Surrender: Yes surrender to motherhood, don’t fight it. This is a rookie mistake a first time mother could do. Though you may completely devote yourself to the baby, you would keep going back to you earlier self, your free memories and would compare them with being with an infant (I know every mother does it but most don’t admit). It doesn’t matter whether you admit it or not but acknowledge the feeling and remember to not fight the phase. If you completely surrender 100% and don’t think of earlier memories,it will become easier for you (It will tempt and create dissatisfaction)  

Take a break: I earlier said surrender but along with that do remember you are only a human being taking care of another human being. You are not a machine. It is very important for you to take a break. It doesn't have to be a big break. It can be a very short break of 15-20 minutes (You can lock yourself in the bedroom and read a book for 10-15 min, or could go for a short walk, with baby obviously safely kept with your partner or anyone trusting)

This break is essential for your sanity and for your baby’s well being also. An infant is an extension of you, he knows you inside out. He can sense if you are tired or stressed, this makes him more stressed, so you being calm and relaxed is also better for the baby.
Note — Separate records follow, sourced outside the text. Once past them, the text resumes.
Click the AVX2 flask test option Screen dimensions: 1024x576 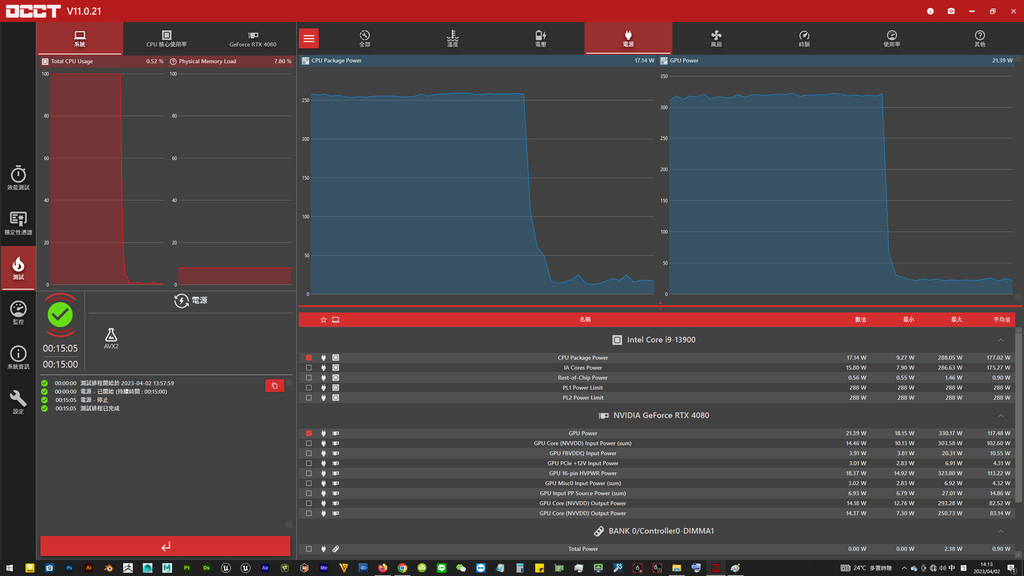click(x=111, y=338)
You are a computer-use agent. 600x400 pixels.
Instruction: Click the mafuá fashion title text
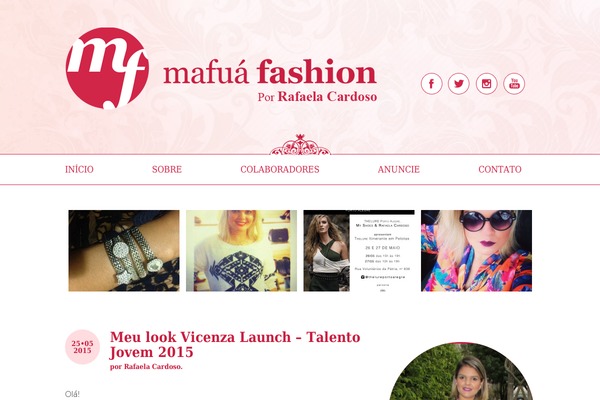point(270,72)
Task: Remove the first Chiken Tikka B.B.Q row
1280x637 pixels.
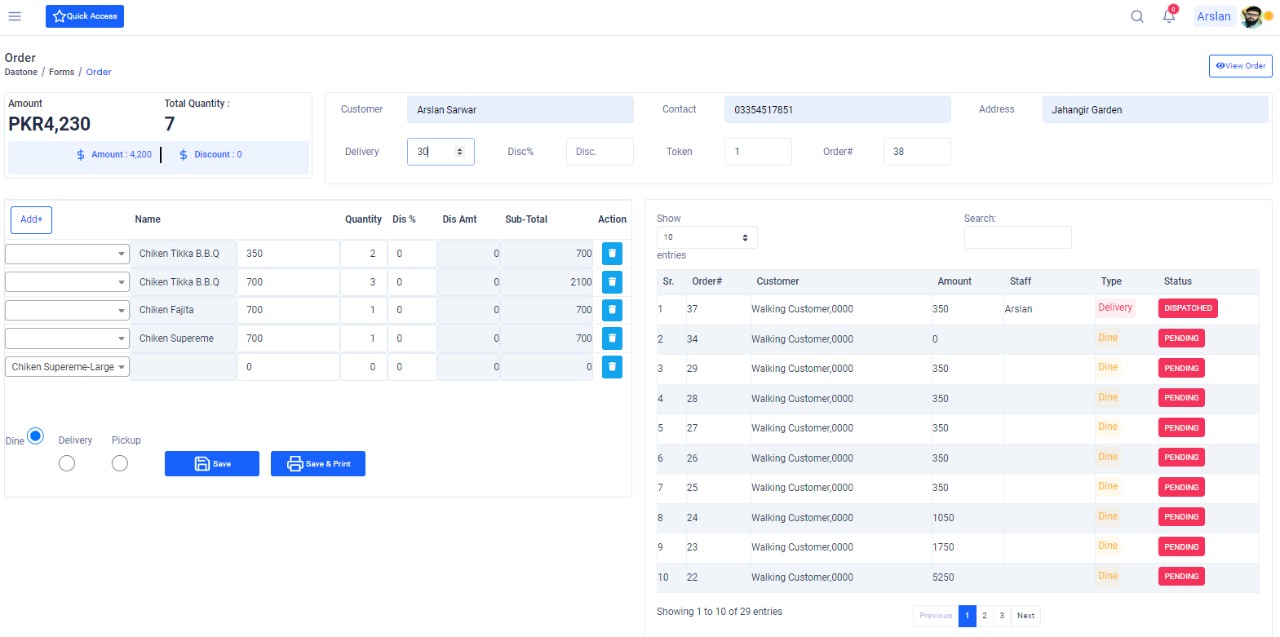Action: [x=612, y=254]
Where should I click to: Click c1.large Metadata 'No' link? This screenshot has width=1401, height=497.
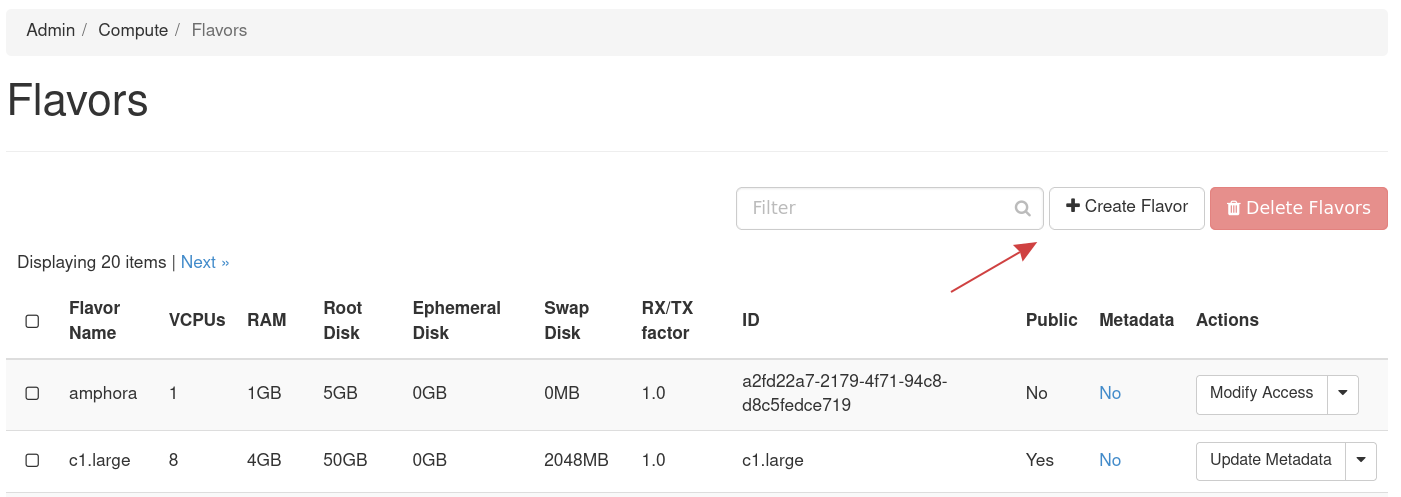click(x=1110, y=461)
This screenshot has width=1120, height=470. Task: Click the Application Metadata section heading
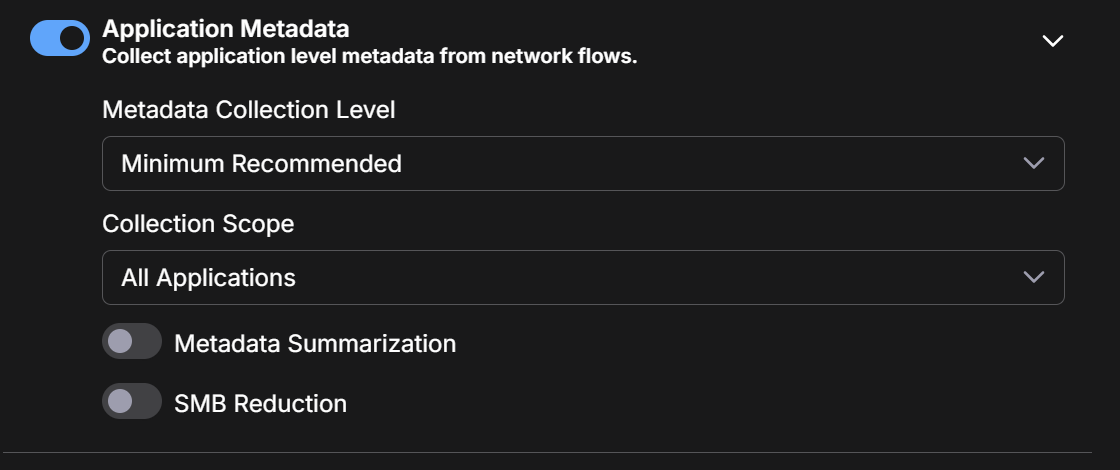225,29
Do not overdo: Yes, we tend to overdo and over care. If the floor is not mopped 20 times in the day, it is okay. If you don’t wash your baby’s clothes in a special laundry cycle its okay, if your baby cries with your partner and you go for a walk its okay. Bring the standards a notch down!

Share responsibility: You are a mother, your primary responsibility is your child right now. So share other responsibilities in the house, take help, ask for help and if that is not possible than bring standard down even in household duties. It’s okay to eat cold food once in a while, Newspaper spill on the floor can remain on the floor, clothes piled in the corner can remain in the corner etc

Perspective: It is very important to keep the long term perspective in mind but along with that take each day as it comes. Don’t plan and schedule too many things, babies are unpredictable. And remember that this is just a phase, it will soon be over, those small hands and feet will outgrow themselves, out of the house and of your life...so enjoy each day.

Take notes: Yes take notes. This is what I didn’t do properly for my elder one. I have some of his milestones written somewhere but I am not talking about bookish milestones. There are a lot of small things that look small right now but will become invaluable memories in future. These are the moments no one ever thinks of recording like the first time the baby smiled at you, laughed at you, looked at you directly, slept for more than an hour, your first trip out of the house, your first trip out of the city, his first toy etc etc.

Remember you are a good mother: Always remember you are good mother. Don't doubt yourself. If possible do this exercise daily, repeat at least 5 times, "I am a good mother" never mind if once you slept a little more than your baby, if you didn't pick him/her up at the first cry, even if you feed him cereal from a box... you still are a good mother!



These were some of things that I really really wish I knew the first time. If this helps you even in a small way, I would be really glad. Trust me few years down the line you won’t even remember the tough time.....and till then just Go with the flow and build beautiful memories


Thanks to Dr. Gauri Kekre for recommending the last point.